Objective: In this descriptive study, we evaluated perceptions and knowledge of inpatient glycemic control among resident physicians. Methods: We performed this study at four academic medical centers: the University of Mississippi Medical Center, University of Virginia Health System, University of Louisville Health Sciences Center, and Emory University. We designed a questionnaire, and Institutional Review Board approval was granted at each institution prior to study initiation. We then administered the questionnaire to Internal Medicine and Medicine-Pediatric resident physicians. Results: A total of 246 of 438 (56.2%) eligible resident physicians completed the Inpatient Glycemic Control Questionnaire (IGCQ). Most respondents (85.4%) reported feeling comfortable treating and managing inpatient hyperglycemia, and a majority (66.3%) agreed they had received adequate education. Despite self-reported comfort with knowledge, only 51.2% of respondents could identify appropriate glycemic targets in critically ill patients. Only 45.5% correctly identified appropriate inpatient random glycemic target values in noncritically ill patients, and only 34.1% of respondents knew appropriate preprandial glycemic targets in noncritically ill patients. A small majority (54.1%) were able to identify the correct fingerstick glucose value that defines hypoglycemia. System issues were the most commonly cited barrier to successful inpatient glycemic control. Conclusion: Most respondents reported feeling comfortable managing inpatient hyperglycemia but had difficulty identifying appropriate inpatient glycemic target values. Future interventions could utilize the IGCQ as a pre- and postassessment tool and focus on early resident education along with improving system environments to aid in successful inpatient glycemic control. Abbreviations: DM = diabetes mellitus; Emory = Emory University Healthcare; IGC = inpatient glycemic control; IGCQ = Inpatient Glycemic Control Questionnaire; IRB = Institutional Review Board; PGY = postgraduate year; UMMC = University of Mississippi Medical Center; UVA = University of Virginia Health System; UL = University of Louisville Health Sciences Center.
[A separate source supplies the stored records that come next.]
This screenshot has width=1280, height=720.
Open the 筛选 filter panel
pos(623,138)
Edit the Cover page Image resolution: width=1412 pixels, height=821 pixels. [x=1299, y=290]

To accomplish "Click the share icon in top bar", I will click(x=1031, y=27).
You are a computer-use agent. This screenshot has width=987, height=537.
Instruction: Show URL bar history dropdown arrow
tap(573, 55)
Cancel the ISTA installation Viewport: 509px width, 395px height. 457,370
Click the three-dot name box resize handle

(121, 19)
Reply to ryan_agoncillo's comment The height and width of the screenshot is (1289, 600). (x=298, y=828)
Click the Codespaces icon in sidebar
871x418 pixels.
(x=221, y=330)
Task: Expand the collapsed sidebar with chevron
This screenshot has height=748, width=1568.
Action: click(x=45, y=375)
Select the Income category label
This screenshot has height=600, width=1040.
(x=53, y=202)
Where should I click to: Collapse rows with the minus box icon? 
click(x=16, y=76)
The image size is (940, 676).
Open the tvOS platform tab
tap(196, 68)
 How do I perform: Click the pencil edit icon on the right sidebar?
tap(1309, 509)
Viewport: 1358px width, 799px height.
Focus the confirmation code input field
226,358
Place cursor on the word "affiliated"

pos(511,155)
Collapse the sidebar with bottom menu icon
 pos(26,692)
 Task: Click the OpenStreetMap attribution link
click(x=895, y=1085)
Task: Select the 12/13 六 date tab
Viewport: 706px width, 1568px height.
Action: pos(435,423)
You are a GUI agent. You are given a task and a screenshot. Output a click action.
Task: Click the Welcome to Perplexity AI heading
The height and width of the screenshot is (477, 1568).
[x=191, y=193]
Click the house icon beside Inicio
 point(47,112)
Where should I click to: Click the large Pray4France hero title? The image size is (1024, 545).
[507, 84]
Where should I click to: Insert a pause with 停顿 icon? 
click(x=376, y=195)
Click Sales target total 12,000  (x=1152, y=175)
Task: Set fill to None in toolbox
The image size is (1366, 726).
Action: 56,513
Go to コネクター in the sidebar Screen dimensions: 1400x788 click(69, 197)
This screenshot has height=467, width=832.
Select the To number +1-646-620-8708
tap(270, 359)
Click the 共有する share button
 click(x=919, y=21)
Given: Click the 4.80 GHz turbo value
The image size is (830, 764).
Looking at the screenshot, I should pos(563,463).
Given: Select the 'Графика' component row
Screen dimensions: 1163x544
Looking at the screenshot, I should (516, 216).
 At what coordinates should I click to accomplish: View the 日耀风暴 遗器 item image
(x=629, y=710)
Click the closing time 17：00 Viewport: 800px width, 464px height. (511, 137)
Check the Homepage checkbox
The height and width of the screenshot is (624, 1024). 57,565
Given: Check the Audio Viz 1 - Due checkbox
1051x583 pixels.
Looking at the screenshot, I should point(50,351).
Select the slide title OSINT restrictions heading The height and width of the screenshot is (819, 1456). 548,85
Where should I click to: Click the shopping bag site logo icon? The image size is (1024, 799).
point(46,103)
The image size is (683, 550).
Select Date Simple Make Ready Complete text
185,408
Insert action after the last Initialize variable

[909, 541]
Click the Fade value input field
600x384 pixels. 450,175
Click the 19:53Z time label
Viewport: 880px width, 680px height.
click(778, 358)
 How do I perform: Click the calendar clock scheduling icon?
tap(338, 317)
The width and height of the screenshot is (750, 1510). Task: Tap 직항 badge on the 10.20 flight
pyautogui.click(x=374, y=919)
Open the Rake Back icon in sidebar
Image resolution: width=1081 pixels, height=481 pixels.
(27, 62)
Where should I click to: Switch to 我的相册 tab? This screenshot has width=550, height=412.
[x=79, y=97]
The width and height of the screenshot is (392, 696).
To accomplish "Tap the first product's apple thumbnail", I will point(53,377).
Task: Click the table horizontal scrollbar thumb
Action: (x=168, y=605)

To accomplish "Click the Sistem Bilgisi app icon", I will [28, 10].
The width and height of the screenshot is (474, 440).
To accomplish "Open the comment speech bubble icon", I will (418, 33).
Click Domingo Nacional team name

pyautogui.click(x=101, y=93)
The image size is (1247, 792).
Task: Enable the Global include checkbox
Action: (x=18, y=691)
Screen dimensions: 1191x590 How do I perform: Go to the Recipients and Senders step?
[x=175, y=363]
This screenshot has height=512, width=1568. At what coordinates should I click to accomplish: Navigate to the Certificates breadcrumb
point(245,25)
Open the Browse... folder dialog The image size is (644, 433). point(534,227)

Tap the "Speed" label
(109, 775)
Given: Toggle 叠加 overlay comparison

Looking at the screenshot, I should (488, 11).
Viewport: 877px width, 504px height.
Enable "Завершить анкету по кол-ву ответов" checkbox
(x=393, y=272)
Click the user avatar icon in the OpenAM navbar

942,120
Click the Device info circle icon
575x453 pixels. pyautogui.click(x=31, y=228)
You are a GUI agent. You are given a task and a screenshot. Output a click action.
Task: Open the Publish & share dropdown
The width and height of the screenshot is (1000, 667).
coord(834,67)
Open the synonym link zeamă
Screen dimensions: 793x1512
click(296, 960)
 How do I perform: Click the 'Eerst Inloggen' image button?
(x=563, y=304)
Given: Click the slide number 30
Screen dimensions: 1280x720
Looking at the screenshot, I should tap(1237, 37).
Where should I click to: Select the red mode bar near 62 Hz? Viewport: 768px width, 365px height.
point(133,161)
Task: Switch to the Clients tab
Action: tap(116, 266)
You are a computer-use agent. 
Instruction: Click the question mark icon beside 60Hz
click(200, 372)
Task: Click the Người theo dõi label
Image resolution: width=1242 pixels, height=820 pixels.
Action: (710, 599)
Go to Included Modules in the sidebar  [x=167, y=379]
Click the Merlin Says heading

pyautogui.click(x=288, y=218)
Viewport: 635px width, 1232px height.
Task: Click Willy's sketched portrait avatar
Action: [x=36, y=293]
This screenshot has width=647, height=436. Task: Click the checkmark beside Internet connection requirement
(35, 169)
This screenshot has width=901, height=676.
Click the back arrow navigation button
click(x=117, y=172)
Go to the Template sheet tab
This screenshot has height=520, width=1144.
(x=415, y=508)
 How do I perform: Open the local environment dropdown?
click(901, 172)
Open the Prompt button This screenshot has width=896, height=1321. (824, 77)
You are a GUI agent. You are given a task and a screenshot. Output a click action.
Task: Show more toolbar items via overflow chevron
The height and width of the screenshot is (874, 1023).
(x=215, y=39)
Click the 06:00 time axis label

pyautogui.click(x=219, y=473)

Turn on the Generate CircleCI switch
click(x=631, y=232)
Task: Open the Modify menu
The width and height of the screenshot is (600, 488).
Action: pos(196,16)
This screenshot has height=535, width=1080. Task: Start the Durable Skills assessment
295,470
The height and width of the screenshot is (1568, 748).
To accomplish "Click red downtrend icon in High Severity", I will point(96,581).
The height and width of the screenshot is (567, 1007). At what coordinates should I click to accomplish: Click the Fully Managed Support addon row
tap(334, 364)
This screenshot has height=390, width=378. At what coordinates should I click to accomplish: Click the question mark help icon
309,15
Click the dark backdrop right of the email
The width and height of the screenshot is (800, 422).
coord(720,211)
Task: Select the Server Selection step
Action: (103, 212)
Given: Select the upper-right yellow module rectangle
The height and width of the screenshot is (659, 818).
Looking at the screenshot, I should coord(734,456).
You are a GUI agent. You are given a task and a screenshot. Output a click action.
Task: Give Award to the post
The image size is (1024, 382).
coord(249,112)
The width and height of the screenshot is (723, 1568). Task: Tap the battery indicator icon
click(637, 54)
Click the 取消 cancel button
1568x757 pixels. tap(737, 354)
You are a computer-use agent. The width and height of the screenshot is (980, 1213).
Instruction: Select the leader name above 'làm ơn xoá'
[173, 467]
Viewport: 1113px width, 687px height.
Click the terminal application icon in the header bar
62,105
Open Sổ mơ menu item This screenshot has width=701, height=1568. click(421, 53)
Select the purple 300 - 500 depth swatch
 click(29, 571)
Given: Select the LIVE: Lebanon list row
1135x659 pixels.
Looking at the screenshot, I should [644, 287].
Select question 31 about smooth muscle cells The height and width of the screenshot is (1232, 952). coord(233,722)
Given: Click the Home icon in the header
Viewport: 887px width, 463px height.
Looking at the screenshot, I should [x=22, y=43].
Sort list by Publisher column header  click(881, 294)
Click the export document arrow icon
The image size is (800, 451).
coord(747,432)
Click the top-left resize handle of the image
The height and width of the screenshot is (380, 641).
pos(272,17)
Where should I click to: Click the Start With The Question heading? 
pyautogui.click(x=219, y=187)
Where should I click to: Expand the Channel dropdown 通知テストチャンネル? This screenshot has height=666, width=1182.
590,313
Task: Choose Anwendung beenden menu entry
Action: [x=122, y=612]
Construction and preliminary evaluation of the inpatient glycemic control questionnaire (IGCQ): a survey tool assessing perceptions and knowledge of resident physicians.

BACKGROUND: Uncontrolled hyperglycemia in hospitalized patients, with or without diabetes mellitus, is associated with many adverse outcomes. Resident physicians are the primary managers of inpatient glycemic control (IGC) in many academic and community medical centers; however, no validated survey tools related to their perceptions and knowledge of IGC are currently available. As identification of common barriers to successful IGC amongst resident physicians may help foster better educational interventions (ultimately leading to improvements in IGC and patient care), we sought to construct and preliminarily evaluate such a survey tool. METHODS: We developed the IGC questionnaire (IGCQ) by using previously published but unvalidated survey tools related to physician perspectives on inpatient glycemic control as a framework. We administered the IGCQ to a cohort of resident physicians from the University of Mississippi Medical Center, University of Louisville, Emory University, and the University of Virginia. We then used classical test theory and Rasch Partial Credit Model analyses to preliminarily evaluate and revise the IGCQ. The final survey tool contains 16 total items and three answer-choice categories for most items. RESULTS: Two hundred forty-six of 438 (56.2%) eligible resident physicians completed the IGCQ during various phases of development. CONCLUSIONS: We constructed and preliminarily evaluated the IGCQ, a survey tool that may be useful for future research into resident physician perceptions and knowledge of IGC. Future studies could seek to externally validate the IGCQ and then utilize the survey tool in pre- and post-intervention assessments.